* [PROBLEM DETAILS]
Produce the records below again, word for word, but stop after the line that contains "Additional Information* (881, 846)".

Stored records:
* * * *
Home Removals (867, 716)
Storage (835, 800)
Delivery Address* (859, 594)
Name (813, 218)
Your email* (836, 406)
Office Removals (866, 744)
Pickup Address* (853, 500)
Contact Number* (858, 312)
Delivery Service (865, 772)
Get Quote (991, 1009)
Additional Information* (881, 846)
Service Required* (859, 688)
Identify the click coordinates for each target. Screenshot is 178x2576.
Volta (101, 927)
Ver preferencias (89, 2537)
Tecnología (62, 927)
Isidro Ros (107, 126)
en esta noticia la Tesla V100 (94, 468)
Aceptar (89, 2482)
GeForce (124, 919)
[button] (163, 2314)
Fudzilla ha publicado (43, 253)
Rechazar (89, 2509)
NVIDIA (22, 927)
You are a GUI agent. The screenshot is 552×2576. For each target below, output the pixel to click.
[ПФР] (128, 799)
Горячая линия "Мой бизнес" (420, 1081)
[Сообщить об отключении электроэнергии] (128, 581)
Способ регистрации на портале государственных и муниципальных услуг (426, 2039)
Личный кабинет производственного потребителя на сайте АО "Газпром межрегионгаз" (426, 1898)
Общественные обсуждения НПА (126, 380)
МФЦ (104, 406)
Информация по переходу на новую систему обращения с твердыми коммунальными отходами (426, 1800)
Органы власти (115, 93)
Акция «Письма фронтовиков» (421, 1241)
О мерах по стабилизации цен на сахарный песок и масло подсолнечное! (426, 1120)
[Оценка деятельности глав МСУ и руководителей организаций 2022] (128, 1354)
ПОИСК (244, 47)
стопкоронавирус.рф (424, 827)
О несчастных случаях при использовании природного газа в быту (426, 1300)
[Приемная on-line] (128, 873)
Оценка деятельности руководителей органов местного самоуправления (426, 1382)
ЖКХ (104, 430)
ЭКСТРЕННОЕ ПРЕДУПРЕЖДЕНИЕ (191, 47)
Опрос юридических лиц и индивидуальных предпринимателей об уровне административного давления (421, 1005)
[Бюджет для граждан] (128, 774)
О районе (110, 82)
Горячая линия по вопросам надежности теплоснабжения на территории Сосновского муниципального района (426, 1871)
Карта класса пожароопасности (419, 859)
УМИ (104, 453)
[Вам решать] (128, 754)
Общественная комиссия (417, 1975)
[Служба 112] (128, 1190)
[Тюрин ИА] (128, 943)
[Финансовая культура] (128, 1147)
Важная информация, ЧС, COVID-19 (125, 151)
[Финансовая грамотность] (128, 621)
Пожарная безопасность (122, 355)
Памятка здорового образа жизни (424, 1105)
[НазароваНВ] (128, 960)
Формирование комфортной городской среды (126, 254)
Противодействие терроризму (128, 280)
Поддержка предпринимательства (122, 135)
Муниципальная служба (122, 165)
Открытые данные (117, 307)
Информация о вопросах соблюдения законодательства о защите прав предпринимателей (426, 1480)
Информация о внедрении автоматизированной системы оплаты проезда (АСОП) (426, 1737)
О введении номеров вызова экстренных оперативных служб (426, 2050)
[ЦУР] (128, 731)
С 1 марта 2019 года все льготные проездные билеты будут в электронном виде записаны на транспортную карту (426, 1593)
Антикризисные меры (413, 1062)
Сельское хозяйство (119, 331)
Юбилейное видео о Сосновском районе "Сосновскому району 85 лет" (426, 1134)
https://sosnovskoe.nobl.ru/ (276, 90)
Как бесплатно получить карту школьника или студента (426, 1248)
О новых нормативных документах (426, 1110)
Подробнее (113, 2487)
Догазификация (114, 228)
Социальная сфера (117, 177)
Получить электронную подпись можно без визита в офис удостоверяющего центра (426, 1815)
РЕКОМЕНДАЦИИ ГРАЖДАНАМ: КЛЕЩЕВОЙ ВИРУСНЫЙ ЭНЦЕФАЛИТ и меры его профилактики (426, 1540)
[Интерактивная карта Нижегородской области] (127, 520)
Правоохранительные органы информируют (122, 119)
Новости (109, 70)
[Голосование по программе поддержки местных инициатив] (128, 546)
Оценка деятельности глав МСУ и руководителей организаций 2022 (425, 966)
* * * *
* [REPLY TO THE TASK]
Home Removals (867, 716)
Storage (835, 800)
Delivery Address* (859, 594)
Name (813, 218)
Your email* (836, 406)
Office Removals (866, 744)
Pickup Address* (853, 500)
Contact Number* (858, 312)
Delivery Service (865, 772)
Get Quote (991, 1009)
Additional Information* (881, 846)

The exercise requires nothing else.